Tally the lines in the data below where the word "Total" appears, and give the tally alone.
• • • • • • •
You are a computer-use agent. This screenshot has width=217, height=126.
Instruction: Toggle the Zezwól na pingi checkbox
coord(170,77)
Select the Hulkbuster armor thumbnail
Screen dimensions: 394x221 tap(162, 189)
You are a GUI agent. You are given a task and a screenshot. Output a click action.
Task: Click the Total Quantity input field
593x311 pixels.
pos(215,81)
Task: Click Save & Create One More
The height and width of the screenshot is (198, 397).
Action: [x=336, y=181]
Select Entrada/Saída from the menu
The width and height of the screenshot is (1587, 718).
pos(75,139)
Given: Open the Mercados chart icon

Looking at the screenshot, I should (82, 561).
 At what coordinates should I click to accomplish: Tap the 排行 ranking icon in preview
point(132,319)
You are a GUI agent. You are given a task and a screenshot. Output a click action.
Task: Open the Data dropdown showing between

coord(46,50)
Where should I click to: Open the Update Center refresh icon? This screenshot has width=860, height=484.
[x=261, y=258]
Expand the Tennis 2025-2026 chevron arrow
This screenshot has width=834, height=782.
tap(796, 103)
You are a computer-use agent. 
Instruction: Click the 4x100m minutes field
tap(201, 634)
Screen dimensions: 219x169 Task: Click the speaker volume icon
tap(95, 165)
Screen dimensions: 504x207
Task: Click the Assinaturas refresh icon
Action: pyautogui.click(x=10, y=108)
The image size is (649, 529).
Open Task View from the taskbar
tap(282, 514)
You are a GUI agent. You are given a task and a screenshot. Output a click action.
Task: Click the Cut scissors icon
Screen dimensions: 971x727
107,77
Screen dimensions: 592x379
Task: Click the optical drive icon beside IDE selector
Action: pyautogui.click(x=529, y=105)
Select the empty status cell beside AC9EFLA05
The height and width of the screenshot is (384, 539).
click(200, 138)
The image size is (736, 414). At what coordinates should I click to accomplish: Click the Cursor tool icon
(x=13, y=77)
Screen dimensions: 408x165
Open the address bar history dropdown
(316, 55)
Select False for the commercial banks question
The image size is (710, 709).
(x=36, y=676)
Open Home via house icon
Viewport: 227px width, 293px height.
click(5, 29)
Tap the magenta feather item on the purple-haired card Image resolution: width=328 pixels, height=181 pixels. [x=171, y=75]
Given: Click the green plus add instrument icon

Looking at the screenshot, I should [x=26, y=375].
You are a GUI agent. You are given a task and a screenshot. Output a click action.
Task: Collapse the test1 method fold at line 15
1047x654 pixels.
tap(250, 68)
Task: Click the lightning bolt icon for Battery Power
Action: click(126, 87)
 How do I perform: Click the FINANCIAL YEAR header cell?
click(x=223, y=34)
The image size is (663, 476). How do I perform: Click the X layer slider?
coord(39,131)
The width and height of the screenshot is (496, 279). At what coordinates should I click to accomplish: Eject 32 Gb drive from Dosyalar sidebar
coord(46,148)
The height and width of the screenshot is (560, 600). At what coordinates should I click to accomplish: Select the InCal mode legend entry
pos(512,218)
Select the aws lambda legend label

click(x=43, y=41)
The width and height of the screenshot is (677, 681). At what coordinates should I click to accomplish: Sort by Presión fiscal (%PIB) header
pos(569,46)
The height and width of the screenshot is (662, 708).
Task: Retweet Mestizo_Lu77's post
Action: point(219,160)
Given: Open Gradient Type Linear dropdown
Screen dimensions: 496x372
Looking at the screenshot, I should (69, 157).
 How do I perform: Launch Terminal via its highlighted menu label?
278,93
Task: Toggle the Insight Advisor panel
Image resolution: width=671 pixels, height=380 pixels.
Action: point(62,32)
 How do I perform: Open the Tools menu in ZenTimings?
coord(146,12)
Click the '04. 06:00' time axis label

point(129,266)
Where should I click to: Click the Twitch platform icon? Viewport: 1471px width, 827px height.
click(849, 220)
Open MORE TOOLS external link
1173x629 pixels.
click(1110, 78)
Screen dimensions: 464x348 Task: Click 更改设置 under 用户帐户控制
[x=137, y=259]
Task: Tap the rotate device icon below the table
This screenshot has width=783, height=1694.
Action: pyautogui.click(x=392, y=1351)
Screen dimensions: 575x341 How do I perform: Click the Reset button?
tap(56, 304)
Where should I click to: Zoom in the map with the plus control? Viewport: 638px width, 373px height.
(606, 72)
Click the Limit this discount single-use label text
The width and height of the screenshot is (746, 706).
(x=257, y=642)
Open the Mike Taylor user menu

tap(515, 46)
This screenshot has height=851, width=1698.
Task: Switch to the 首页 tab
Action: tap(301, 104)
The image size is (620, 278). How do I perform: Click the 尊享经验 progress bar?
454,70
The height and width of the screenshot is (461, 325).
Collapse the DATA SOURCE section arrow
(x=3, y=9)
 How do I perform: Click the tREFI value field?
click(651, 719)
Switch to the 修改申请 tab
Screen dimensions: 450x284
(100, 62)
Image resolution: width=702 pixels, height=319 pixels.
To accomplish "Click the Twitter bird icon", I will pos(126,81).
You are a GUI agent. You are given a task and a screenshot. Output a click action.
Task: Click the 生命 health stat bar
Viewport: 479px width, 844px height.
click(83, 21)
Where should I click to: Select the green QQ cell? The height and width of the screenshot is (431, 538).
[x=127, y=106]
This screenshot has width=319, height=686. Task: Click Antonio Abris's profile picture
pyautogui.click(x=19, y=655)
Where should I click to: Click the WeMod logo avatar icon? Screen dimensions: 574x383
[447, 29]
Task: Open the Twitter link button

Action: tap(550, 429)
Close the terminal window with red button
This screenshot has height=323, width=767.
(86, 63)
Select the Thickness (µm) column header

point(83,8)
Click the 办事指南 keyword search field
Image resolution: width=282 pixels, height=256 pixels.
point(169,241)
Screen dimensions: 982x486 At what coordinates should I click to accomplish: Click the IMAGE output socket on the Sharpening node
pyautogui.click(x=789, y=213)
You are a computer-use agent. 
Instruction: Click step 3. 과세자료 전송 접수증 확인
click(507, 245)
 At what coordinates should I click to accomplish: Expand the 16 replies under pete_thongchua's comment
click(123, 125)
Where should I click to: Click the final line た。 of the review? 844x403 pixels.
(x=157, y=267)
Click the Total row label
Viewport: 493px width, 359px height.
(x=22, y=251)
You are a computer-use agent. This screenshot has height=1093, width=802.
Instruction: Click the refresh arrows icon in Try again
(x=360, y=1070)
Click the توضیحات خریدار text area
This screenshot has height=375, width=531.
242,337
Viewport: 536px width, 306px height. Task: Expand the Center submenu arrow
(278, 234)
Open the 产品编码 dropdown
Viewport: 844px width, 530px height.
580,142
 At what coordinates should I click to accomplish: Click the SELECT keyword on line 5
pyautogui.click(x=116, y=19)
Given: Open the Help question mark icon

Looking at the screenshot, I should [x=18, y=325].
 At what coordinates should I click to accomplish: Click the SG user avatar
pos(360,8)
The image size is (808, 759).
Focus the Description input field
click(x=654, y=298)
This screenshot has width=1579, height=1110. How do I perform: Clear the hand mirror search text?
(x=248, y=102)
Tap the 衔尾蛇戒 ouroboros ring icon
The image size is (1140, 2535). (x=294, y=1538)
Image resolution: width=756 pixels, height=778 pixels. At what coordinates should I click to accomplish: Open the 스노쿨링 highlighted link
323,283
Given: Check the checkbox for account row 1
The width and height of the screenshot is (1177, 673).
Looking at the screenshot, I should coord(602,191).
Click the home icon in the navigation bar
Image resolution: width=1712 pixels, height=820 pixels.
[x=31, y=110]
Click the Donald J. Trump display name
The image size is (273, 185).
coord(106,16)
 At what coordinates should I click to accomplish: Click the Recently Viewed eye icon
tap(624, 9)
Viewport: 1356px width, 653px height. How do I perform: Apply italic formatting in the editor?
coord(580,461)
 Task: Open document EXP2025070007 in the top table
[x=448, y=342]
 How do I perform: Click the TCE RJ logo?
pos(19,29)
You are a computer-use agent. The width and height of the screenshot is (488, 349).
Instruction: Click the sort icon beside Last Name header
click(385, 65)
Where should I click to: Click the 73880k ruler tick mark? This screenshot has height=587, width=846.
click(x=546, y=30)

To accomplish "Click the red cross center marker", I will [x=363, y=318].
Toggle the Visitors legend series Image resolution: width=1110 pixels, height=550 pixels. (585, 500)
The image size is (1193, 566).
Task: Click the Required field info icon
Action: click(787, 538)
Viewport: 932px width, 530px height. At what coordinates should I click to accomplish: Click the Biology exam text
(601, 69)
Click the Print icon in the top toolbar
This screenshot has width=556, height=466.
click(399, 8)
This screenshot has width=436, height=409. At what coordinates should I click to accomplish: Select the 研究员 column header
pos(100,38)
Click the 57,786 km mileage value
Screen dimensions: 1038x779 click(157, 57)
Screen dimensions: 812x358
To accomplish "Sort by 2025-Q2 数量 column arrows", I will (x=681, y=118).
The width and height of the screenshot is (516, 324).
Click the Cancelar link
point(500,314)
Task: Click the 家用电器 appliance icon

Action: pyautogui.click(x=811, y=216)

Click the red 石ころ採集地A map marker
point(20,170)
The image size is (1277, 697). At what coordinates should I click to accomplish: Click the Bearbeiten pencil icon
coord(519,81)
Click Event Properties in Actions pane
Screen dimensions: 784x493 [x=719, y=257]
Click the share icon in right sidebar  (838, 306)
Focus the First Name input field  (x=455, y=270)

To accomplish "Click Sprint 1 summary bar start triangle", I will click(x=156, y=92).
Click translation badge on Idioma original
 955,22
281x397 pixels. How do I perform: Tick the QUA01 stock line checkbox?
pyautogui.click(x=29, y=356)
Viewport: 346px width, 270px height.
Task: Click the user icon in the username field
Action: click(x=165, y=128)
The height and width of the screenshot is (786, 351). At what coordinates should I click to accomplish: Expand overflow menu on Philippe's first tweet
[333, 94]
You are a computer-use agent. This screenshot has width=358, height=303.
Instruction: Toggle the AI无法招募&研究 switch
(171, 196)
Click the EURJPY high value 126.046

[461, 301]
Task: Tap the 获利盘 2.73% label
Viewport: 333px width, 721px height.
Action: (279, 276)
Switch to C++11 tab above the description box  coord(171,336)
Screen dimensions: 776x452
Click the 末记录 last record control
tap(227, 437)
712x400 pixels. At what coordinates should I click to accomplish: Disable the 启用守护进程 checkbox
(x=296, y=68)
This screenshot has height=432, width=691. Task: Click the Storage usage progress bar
• • • • • • •
» Worked solution
2